Acute kidney injury (AKI) is common in neonates. Despite its high prevalence, neonatal AKI is diagnosed in <30% of affected neonates. Neonates with AKI are at increased risk for repeated episodes of AKI and CKD. Without an AKI diagnosis, neonates may not be identified for long-term follow up, reducing early identification of CKD and limiting opportunities to slow disease progression.

Methods

In this retrospective cohort study of 3 academic Neonatal Intensive Care Units (NICUs), we evaluated the impact of local standardized approaches implemented to improve neonatal AKI identification.

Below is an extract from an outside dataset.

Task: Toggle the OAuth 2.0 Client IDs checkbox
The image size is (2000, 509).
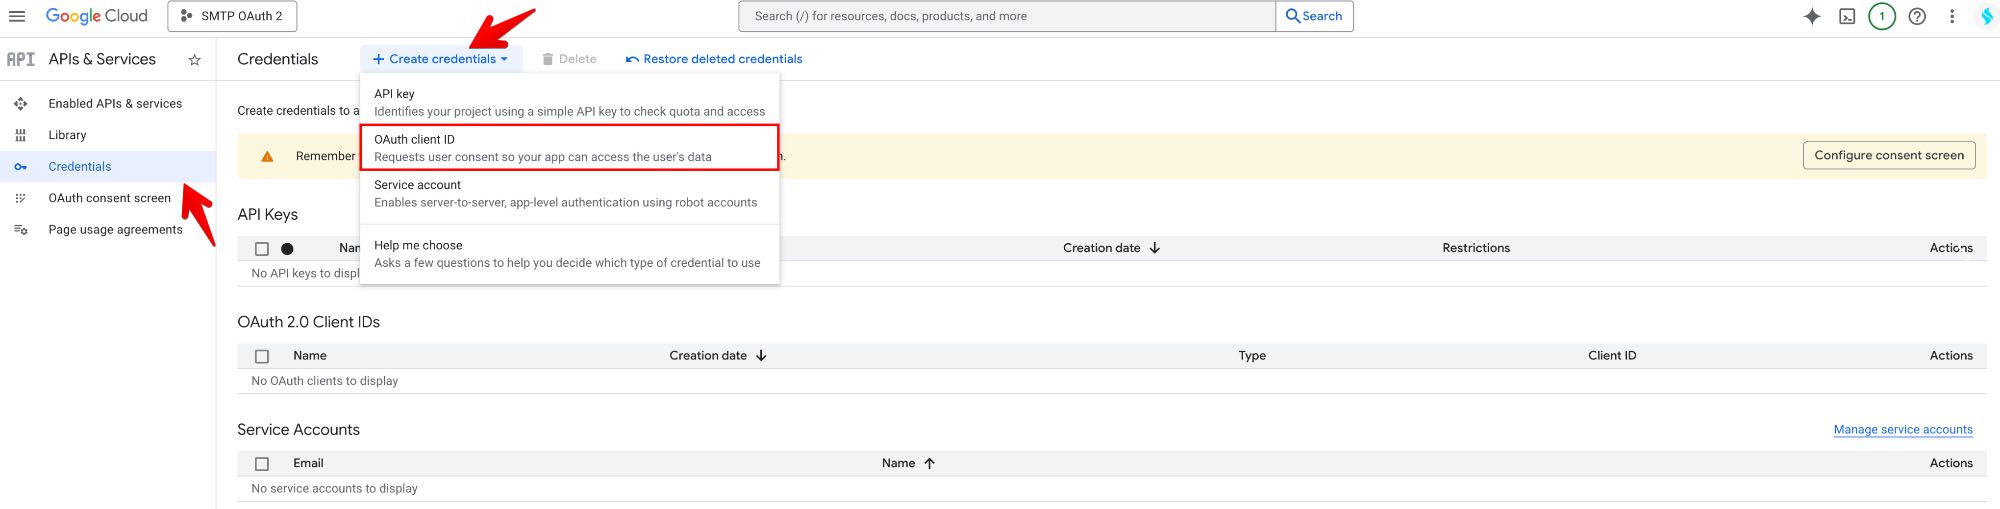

Each center implemented different standardization practices, ranging from automated nephrology consult to neonatology identification based on creatinine. Patients were divided into two groups: 6 months prior to (Cohort 1) and 6 months following (Cohort 2) standardization. We compared AKI incidence and identification, nephrology consultation and nephrology follow-up.

Results

In total, 1887 infants were included. Neonatal AKI identification improved in all three NICUs following protocol implementation (26% to 85%, p<0.0001). Each center also saw increases in nephrology consultation (15% to 83%, p<0.0001) and nephrology follow-up (7% to 73%, p<0.0001). Notably, AKI incidence decreased significantly (21% to 12%, p<0.0001).

Conclusion

Multiple strategies can be successfully operationalized to improve neonatal AKI identification. While different in approach, each strategy resulted in increased AKI identification and nephrology involvement. We also report a decrease in AKI rates. This study emphasizes the importance of local standardized approaches to improve AKI identification in the NICU. Further collaborative work by nephrologists and neonatologists is needed to improve identification and follow-up of AKI.